Masked travelers stand in line with luggage before getting to the ticket counter at the Salt Lake City International Airport Sunday, March 15, 2020, in Salt Lake City.
Masked travelers stand in line with luggage before getting to the ticket counter at the Salt Lake City International Airport Sunday, March 15, 2020, in Salt Lake City.
Rick Bowmer, Associated Press

Recent reports from individual airlines and the TSA indicate that the coronavirus has had a massive impact on the travel industry, decreasing airplane travel by 96%, the Hill reports.

The number of people traveling is at a 10-year low, with only one of every 10 seats on planes that do end up flying occupied, CNN reports.

Airlines of America previously told CNN that airlines have responded to the drop in travel by only operating at 20% of their domestic capacity and 10-20% of their international capacity. But with travelers flying at only 4% of usual volume, the airlines’ cuts leave them with more than enough capacity to meet the current demand.
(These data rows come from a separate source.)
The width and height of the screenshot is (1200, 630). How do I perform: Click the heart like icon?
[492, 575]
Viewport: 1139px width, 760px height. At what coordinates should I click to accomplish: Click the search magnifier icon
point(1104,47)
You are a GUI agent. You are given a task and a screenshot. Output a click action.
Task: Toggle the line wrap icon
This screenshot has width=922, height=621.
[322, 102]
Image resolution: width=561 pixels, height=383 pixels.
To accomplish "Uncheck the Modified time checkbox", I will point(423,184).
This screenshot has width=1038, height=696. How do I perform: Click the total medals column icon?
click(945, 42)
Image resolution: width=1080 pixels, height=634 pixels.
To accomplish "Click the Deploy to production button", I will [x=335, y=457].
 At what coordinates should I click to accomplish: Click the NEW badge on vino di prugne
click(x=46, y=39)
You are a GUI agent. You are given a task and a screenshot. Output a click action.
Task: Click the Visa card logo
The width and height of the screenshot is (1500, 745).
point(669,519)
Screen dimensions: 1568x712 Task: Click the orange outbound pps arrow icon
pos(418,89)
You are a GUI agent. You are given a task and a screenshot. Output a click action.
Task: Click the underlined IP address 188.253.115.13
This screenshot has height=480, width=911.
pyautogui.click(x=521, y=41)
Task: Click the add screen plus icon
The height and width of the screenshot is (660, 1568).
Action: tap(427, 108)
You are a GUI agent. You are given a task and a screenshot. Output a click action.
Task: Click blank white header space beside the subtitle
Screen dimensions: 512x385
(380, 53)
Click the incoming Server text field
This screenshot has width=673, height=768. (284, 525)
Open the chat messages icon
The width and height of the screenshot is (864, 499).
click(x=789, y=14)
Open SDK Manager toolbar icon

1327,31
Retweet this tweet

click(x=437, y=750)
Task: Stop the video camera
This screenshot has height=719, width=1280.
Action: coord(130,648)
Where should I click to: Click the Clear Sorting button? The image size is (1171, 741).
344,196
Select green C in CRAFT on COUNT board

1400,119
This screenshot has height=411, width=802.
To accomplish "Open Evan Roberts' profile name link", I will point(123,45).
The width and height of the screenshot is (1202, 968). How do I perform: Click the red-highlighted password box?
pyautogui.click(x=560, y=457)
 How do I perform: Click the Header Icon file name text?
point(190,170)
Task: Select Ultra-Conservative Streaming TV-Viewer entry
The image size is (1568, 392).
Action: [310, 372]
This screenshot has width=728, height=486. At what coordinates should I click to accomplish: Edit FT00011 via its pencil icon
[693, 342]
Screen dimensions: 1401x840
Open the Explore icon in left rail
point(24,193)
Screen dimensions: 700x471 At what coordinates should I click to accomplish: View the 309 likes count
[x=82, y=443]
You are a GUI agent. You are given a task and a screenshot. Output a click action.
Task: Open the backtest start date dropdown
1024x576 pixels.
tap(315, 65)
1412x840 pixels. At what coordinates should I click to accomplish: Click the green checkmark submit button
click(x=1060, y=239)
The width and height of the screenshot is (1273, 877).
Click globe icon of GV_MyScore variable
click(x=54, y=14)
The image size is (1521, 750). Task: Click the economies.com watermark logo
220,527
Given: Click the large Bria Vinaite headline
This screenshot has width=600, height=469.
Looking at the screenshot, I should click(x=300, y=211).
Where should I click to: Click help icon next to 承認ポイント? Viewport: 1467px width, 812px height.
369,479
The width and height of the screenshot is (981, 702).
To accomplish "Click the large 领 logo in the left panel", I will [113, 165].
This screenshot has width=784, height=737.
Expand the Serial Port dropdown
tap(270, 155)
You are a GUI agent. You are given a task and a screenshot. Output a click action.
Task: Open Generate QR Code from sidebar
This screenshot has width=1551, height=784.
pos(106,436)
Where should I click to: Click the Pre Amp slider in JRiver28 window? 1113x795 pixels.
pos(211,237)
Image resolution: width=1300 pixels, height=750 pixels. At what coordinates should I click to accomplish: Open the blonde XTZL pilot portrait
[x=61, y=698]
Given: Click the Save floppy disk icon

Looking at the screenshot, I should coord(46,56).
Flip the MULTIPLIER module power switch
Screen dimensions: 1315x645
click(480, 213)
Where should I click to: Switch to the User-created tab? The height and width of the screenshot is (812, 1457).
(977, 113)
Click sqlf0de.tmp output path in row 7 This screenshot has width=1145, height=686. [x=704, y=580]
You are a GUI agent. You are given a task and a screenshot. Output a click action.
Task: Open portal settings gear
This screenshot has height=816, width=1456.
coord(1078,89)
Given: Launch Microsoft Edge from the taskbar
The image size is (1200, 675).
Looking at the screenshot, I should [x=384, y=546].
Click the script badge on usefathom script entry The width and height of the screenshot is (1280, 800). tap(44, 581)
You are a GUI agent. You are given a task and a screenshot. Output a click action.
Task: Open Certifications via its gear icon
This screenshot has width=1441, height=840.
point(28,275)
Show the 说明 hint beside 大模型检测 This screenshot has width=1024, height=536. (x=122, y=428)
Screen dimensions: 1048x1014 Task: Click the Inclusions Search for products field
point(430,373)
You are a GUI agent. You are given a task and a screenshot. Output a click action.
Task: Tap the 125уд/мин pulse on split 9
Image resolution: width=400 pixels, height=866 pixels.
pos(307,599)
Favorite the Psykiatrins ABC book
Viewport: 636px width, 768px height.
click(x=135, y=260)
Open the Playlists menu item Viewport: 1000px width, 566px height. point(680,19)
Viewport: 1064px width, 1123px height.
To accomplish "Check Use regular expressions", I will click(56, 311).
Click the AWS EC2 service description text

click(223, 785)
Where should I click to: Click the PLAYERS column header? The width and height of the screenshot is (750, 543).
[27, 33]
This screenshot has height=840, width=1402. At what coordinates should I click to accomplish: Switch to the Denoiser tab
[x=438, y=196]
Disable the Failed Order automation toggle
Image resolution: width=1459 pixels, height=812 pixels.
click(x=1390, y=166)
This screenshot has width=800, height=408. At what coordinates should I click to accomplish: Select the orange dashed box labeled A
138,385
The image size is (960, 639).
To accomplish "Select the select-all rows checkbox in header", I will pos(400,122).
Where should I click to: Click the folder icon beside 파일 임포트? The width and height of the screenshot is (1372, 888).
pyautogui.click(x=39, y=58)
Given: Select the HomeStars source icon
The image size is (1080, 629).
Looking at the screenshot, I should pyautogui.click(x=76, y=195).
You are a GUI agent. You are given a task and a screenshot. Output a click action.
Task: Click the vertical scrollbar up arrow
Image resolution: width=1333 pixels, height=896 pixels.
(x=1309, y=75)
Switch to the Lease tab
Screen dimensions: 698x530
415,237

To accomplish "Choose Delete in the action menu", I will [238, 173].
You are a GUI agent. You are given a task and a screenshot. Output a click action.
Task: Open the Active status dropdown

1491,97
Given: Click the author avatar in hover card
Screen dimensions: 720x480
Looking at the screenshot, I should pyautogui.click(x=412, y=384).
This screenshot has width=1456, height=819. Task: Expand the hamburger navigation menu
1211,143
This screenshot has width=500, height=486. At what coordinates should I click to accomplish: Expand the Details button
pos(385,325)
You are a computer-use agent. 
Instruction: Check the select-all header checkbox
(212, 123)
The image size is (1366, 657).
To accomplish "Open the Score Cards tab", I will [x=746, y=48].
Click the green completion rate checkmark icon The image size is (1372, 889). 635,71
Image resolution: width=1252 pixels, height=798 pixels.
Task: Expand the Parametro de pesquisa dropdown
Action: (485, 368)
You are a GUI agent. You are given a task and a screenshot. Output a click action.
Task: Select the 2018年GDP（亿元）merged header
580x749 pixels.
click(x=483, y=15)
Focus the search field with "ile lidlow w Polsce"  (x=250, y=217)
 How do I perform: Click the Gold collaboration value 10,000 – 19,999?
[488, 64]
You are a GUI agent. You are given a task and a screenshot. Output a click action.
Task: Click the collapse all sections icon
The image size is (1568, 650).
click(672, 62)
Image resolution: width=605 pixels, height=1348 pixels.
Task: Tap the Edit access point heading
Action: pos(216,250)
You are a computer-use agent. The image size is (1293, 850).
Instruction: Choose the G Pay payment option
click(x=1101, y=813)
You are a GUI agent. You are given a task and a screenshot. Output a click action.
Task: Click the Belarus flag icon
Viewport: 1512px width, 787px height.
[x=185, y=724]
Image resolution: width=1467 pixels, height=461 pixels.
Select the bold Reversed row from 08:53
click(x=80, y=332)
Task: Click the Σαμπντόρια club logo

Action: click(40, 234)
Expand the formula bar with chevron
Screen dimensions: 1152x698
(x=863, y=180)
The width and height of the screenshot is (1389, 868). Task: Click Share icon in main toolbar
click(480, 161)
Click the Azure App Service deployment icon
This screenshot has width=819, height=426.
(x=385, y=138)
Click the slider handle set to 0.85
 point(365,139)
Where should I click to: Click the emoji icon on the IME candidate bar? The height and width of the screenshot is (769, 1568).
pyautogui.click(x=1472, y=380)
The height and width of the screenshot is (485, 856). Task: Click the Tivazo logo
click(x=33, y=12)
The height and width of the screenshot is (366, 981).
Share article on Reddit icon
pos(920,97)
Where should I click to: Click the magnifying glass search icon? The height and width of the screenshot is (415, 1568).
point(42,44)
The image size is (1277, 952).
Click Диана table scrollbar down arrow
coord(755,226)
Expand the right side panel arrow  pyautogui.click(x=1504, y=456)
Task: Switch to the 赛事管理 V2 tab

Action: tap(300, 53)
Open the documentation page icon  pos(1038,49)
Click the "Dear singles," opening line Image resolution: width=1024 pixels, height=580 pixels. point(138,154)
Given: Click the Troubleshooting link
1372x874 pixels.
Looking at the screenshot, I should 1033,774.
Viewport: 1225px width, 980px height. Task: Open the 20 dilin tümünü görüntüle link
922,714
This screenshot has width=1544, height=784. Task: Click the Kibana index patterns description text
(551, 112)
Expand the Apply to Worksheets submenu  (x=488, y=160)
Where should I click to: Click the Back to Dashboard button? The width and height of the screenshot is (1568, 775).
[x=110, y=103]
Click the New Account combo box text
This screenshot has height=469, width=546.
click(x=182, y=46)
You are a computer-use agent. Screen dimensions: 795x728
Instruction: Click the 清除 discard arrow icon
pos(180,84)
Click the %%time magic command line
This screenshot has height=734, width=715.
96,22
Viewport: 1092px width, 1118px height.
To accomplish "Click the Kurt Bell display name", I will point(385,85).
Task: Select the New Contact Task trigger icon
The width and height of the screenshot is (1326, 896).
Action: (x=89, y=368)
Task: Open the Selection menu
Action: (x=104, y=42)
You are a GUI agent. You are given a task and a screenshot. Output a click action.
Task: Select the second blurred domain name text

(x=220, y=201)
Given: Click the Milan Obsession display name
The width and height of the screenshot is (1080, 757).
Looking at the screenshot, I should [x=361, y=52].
On April 8, 2019, TSA officers screened 2.3 million travelers in the United States. On the same day this year, TSA officers screened less than 100,000 travelers in total, the Hill reports.

Many airlines are planning additional capacity cuts this summer, up to 90%, as Bloomberg reports the Transportation Department has issued rules to minimize domestic flying levels through the end of September.

Many flight attendants that are still flying are fearful, with one veteran flight attendant telling telling the Washington Post that they haven’t been this scared to fly since Sept. 11, 2001.

Forbes reports that at least 150 flight attendants from American Airlines and JetBlue have tested positive for COVID-19, two have died and 1,000 are quarantined.